Data Mining in Transportation Networks with Graph Neural Networks: A Review and Outlook
Jiawei Xue, Ruichen Tan, Jianzhu Ma, Satish V. Ukkusuri
TL;DR
This review surveys the use of Graph Neural Networks (GNNs) in data mining for transportation networks (DMTN), articulating how GNNs capture spatial dependencies across graph-structured transportation entities to improve traffic prediction, operation, and industry-enabled travel-time estimation. It maps the evolution from classic GCN/GraphSAGE/GAT architectures to variants and integrations with large language models, and it highlights interpretability approaches such as GNNExplainer and Traffexplainer. The paper contrasts academic studies with industrial deployments (e.g., Google Maps, Baidu/Amap), discusses current datasets and open-code resources, and outlines future opportunities—emphasizing probabilistic/interval prediction, robustness under special scenarios, physics-informed GNNs, and the need for standardized benchmarks. By synthesizing recent advances (primarily since 2023–2024), it aims to democratize access to data and methods, accelerating GNN-driven breakthroughs in both prediction and operation tasks across diverse transportation modes and geographies.
Abstract
Data mining in transportation networks (DMTNs) refers to using diverse types of spatio-temporal data for various transportation tasks, including pattern analysis, traffic prediction, and traffic controls. Graph neural networks (GNNs) are essential in many DMTN problems due to their capability to represent spatial correlations between entities. Between 2016 and 2024, the notable applications of GNNs in DMTNs have extended to multiple fields such as traffic prediction and operation.
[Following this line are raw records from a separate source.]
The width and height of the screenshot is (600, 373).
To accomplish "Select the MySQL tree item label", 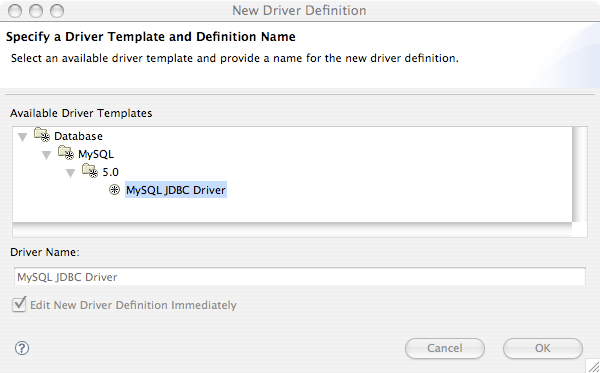I will coord(96,154).
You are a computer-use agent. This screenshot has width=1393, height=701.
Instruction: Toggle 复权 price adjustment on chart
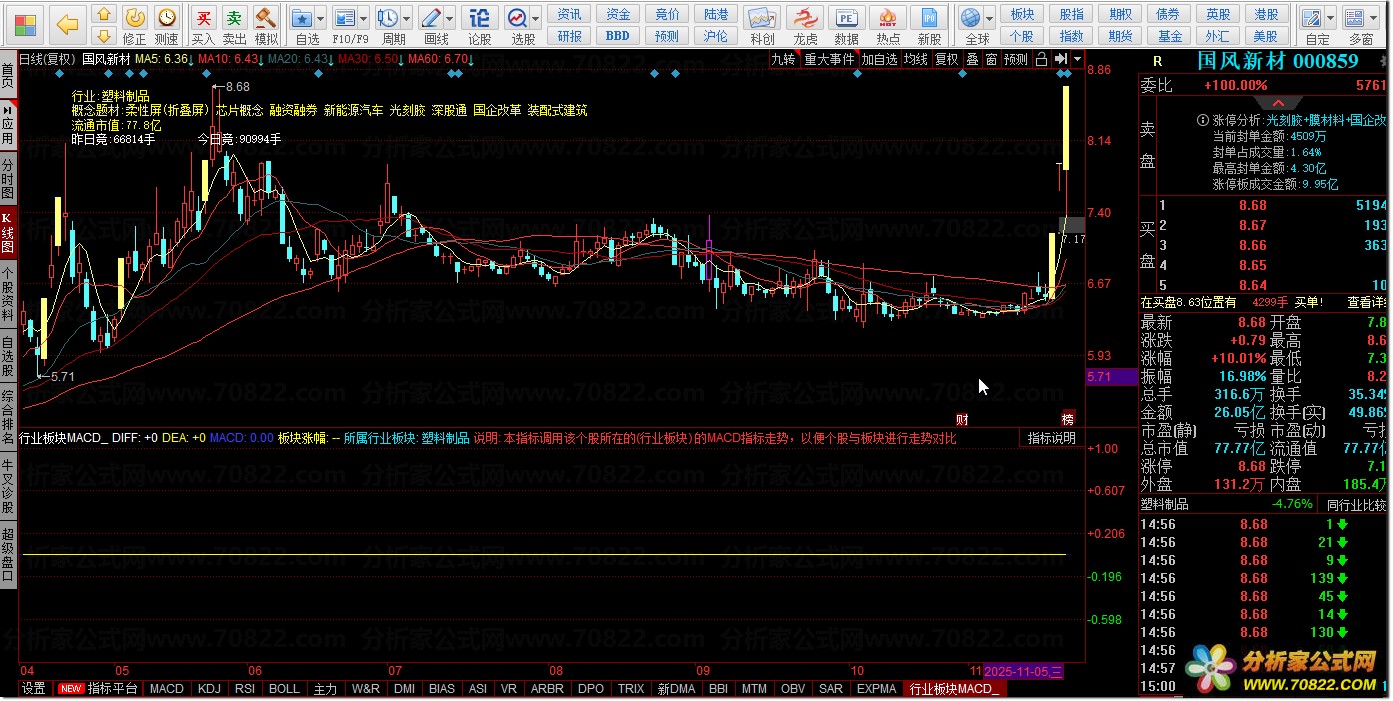click(x=946, y=59)
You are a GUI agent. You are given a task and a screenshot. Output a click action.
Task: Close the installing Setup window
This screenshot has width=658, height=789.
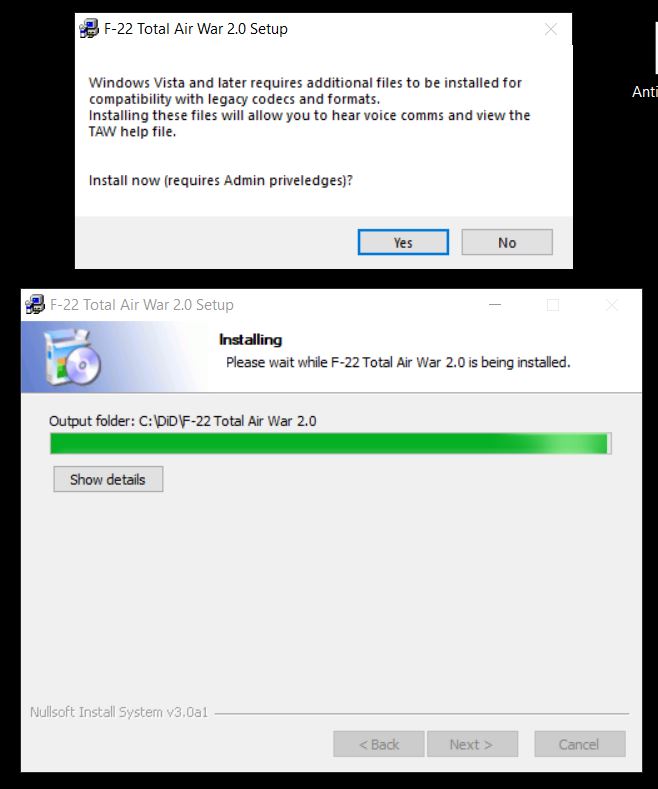[612, 305]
However, existing reviews have primarily focused on traffic prediction tasks. To fill this gap, this study provides a timely and insightful summary of GNNs in DMTNs, highlighting new progress in prediction and operation from academic and industry perspectives since 2023. First, we present and analyze various DMTN problems, followed by classical and recent GNN models. Second, we delve into key works in three areas: (1) traffic prediction, (2) traffic operation, and (3) industry involvement, such as Google Maps, Amap, and Baidu Maps. Along these directions, we discuss new research opportunities based on the significance of transportation problems and data availability. Finally, we compile resources such as data, code, and other learning materials to foster interdisciplinary communication. This review, driven by recent trends in GNNs in DMTN studies since 2023, could democratize abundant datasets and efficient GNN methods for various transportation problems including prediction and operation.